Yogyakarta, Aktual.com – Peneliti Institute for Development of Economics and Finance (Indef) Bhima Yudhistira berbeda pandangan dengan ekonom Universitas Indonesia Rhenald Kasali soal kondisi perekonomian sektor riil terutama lemah tidaknya daya beli masyarakat saat ini.

“Saya nggak sepakat sama Pak Rhenald, daya beli faktanya memang menurun tajam sejak 2014,” tegas Bhima kepada Aktual, Sabtu (29/7).

Dijelaskan, konsumsi rumah tangga di 2014 secara triwulanan masih tumbuh di 5.15%, sekarang cuma tumbuh 4.93%, pengeluaran masyarakat 40% terbawah di bulan Maret tumbuh 1.89%, pertumbuhan ini terbilang rendah dibanding periode sebelumnya.

Termasuk soal peralihan distribusi logistik dari sistem konvensional menuju online via jasa pengiriman JNE dan taksi online. Rhenald menyebut, daya beli bukannya drop, bukan juga karena keinginan membeli turun, melainkan terjadi shifting, berpindahnya uang dari kalangan menengah atas ke ekonomi rakyat.

“Menyalahkan peralihan dari toko ritel konvensional ke e-commerce sama dengan lari dari masalah yang sebenarnya. Porsi bisnis online masih dibawah 1% dari total retail nasional,” jawab Bhima.

Sebelumnya, Rhenald dalam rilis yang diterima mengaku ragu adanya penurunan daya beli masyarakat. Ekonom pro pemerintah ini bilang, para elit sekarang sedang sulit lantaran peran sebagai ‘middleman’ mereka pudar akibat disrutive innovation, lantas meneriakkan ‘daya beli turun’.

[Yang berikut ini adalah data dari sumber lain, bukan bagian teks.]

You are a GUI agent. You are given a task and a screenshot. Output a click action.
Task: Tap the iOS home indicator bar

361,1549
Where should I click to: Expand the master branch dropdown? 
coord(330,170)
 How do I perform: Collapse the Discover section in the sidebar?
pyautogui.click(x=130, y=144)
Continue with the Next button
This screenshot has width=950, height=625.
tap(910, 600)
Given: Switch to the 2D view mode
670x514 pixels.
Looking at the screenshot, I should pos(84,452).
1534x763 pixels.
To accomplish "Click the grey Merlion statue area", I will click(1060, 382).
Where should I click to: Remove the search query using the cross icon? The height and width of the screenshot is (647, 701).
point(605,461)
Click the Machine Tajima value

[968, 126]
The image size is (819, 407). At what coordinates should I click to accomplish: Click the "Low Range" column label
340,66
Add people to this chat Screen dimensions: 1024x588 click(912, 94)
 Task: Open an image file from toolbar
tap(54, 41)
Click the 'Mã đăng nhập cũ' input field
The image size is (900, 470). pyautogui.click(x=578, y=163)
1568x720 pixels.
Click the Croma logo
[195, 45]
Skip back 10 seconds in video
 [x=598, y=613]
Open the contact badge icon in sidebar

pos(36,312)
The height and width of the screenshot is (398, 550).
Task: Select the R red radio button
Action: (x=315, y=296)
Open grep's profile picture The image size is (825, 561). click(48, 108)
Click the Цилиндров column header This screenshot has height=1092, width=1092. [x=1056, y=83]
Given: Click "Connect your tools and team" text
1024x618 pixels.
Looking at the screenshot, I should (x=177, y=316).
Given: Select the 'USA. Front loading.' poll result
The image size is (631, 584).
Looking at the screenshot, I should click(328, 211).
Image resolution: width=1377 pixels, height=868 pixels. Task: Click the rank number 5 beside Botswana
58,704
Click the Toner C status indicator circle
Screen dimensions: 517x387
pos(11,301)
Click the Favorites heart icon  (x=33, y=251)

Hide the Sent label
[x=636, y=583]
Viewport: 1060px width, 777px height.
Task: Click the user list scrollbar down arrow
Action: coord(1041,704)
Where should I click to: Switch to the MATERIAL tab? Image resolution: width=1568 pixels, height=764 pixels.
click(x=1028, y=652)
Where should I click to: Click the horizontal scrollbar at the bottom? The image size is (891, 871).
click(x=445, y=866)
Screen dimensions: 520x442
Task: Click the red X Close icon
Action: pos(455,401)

Hal itu didasarkannya pada tiga alasan. Pertama, jaringan logistik JNE marketshare-nya sudah di atas PT. Pos Indonesia dimana beberapa bulan terakhir SDM terus ditambah hingga 500 orang untuk melayani pengambilan dan pengiriman logistik.

Kedua, retailer. Menurutnya Aprindo melaporkan penjualan semester 1 sales drop 20% karena mengikuti pola angkutan taksi yang sudah turun sekitar 30-40% tahun lalu, ada shifting ke taksi online seperti halnya retail dan bisnis hotel.

Ketiga, mayoritas produsen besar FMCG (Fast Moving Consumer Goods) mengalami kenaikan omset 30-40% seperti tepung terigu (Bogasari) dan obat-obatan (Kalbe), demand-nya masih naik pesat. Namun, produsen seperti Gulaku mengaku drop karena kebijakan HET yang mulai dikontrol pemerintah.